We've been making (and breaking) New Year's resolutions for 4,000 years. The ancient Babylonians promised their gods they'd return borrowed objects and pay their debts.
→ Read on The Conversation
☕ To get inspired: Anna Possi: Six Decades Behind the Counter at Italy's Bar Centrale
Anna Possi has worked at the same Italian bar for 60 years. A reminder that sometimes holding on is the point, when you've consciously chosen what deserves your consistency.
→ Read on Reuters
✈️ To plan: Seven Travel Trends That Will Define 2026
Travelers are letting go of the checklist mentality. 2026 trends point toward slower travel, deeper immersion, and fewer but more meaningful destinations.
→ Read on BBC Travel
📱 To read: The Last Days of Social Media
Social media platforms are fading with a slow exodus. What's replacing it? Smaller communities, private channels, and more face-to-face connections (finally).
→ Read on Noema Magazine
🌊 To watch: The Mexican Cliff Divers Who Take Dazzling Leaps Into the Unknown
Every day in Acapulco, cliff divers plunge 35 meters into the ocean below. No safety net or second-guessing. Just the moment of release.
→ Watch on Aeon
🎲 This week’s wonderfully random corner of the internet
🪟 Johari Window
A classic psychological tool that reveals what you know about yourself, what others see in you, and what remains hidden. Pick adjectives that describe you, then share the link with friends to discover your blind spots.
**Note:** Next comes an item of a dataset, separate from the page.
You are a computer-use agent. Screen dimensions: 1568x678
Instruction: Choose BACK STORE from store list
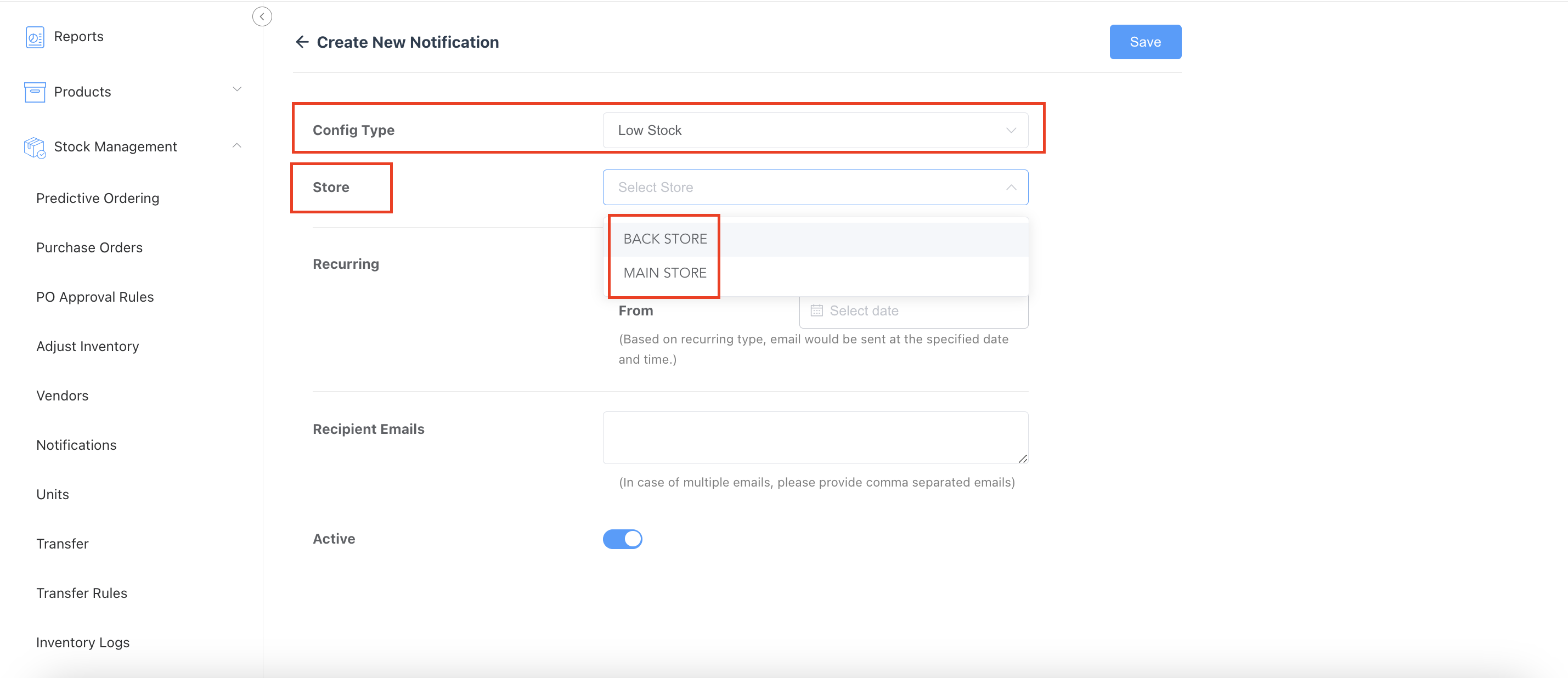665,239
→ Explore your blind spots at johari.com
📝 Word of the Week
Apophasis (Greek) - The rhetorical practice of mentioning something by saying you will not mention it; bringing attention to something by claiming to pass over it.
Think of it as the language version of holding onto something while pretending to let it go. "I won't mention how you forgot my birthday" (while absolutely mentioning it). Apophasis reveals a truth about human nature: we struggle to truly release what we claim we've moved past. Real letting go happens in silence, not in the performance of release. If you find yourself repeatedly saying you're "over it," you're probably not.
🧘♀️ Question of the Week for Introspection
What belief, habit, identity, or piece of knowledge are you holding onto, maybe because letting go would mean admitting you were wrong, wasted time, or are no longer the person you used to be?
See you next Sunday! Until then, keep your eyes open, your questions big, and your sense of wonder alive.